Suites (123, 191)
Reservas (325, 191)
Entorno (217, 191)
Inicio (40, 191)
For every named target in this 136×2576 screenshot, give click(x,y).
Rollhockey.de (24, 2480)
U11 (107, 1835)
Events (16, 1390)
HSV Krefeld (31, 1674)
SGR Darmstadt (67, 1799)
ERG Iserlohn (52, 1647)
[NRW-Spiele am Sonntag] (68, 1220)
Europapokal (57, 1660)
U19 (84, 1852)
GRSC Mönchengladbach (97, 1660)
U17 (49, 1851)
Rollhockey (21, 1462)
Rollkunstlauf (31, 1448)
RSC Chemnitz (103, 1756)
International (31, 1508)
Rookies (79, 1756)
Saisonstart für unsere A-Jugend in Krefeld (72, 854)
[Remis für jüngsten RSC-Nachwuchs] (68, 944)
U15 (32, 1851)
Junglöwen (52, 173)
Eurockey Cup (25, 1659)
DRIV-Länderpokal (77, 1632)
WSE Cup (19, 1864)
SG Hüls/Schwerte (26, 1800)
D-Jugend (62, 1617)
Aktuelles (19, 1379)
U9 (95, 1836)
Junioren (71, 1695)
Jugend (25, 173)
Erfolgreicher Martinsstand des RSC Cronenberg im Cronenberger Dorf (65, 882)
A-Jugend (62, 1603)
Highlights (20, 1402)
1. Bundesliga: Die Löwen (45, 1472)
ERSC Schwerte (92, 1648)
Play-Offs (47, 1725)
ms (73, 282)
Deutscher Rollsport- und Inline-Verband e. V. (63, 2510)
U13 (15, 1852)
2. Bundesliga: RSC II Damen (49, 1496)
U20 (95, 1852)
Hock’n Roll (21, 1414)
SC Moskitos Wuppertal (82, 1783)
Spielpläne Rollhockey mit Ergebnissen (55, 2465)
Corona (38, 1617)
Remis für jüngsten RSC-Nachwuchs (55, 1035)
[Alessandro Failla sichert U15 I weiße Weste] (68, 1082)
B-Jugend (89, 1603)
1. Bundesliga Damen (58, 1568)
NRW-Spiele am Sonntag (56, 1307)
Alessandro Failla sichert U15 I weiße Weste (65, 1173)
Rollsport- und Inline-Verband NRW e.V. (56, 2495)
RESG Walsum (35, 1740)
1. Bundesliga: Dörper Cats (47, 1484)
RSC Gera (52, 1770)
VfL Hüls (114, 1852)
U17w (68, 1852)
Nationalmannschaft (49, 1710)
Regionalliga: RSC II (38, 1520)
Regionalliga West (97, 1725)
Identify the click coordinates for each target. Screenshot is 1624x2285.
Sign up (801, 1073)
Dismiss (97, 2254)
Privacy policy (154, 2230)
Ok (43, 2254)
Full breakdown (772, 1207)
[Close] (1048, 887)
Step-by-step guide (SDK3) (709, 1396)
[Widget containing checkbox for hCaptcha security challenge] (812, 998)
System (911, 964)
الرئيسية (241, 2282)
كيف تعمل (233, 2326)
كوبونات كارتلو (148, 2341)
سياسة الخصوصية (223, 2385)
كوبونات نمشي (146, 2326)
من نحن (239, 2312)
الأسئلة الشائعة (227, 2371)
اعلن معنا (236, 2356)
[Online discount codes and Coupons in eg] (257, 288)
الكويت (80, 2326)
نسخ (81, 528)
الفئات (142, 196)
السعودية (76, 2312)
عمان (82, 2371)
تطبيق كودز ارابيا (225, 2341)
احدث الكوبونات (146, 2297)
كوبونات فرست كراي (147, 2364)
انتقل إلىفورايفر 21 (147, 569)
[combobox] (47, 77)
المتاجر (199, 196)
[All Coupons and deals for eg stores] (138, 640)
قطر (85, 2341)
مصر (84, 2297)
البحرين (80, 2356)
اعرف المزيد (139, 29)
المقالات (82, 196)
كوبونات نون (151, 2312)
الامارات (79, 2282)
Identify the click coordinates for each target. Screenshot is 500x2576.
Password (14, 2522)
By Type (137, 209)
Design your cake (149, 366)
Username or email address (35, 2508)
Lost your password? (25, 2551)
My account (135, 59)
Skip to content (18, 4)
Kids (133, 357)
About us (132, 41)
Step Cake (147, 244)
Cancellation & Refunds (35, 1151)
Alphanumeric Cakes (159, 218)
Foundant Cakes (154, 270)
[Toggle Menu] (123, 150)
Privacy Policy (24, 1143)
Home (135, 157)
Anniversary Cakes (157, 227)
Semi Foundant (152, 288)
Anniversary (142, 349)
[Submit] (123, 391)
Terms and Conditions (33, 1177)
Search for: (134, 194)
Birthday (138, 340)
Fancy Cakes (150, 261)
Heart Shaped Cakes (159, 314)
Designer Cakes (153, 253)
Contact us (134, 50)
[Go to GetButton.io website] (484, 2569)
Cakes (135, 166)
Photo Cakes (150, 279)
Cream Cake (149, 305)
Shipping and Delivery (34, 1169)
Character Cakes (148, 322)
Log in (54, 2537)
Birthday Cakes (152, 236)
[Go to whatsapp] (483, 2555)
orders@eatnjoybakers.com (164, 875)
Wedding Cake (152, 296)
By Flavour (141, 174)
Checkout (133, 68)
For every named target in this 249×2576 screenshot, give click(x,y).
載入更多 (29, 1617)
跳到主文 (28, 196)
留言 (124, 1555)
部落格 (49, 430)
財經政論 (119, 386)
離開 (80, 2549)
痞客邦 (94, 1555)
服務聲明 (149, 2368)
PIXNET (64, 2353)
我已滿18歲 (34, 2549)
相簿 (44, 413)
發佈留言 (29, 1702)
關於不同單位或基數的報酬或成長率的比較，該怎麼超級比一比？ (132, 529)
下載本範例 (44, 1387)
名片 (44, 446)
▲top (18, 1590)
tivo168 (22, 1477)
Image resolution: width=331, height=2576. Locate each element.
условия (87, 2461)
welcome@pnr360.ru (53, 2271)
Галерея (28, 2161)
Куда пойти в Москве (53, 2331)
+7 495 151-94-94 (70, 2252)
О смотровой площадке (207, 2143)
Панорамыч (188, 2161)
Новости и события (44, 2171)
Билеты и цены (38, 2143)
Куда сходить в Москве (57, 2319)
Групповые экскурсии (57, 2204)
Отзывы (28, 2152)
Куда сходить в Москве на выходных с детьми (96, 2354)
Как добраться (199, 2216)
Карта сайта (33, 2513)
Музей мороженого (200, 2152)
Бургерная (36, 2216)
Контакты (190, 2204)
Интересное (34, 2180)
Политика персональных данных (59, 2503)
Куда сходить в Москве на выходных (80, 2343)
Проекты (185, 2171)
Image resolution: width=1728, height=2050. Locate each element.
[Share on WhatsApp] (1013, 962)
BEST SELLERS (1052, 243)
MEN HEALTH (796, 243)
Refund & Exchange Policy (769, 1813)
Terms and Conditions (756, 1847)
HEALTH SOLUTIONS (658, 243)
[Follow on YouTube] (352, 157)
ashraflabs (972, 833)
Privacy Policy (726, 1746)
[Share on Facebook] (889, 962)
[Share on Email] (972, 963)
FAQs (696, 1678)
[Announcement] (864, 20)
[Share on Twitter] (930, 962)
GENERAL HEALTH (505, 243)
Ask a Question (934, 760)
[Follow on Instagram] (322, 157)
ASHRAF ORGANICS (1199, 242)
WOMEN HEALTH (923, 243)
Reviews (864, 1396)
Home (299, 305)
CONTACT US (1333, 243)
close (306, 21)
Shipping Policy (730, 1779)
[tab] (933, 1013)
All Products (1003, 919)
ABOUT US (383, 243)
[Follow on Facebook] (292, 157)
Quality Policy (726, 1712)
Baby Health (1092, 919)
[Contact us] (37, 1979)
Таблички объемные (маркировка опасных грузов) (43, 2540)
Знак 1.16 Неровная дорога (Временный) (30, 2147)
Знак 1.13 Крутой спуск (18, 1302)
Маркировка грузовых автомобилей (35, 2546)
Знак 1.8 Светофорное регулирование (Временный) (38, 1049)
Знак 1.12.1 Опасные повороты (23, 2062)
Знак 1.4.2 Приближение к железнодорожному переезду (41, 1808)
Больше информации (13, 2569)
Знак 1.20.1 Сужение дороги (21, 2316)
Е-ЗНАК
************
• Task goal:
Start with the line above that contains "نسخ (81, 528)" and stop after the line that contains "مصر (84, 2297)". Output those lines exactly, and only those.

• Response:
نسخ (81, 528)
الفئات (142, 196)
السعودية (76, 2312)
عمان (82, 2371)
تطبيق كودز ارابيا (225, 2341)
احدث الكوبونات (146, 2297)
كوبونات فرست كراي (147, 2364)
انتقل إلىفورايفر 21 (147, 569)
[combobox] (47, 77)
المتاجر (199, 196)
[All Coupons and deals for eg stores] (138, 640)
قطر (85, 2341)
مصر (84, 2297)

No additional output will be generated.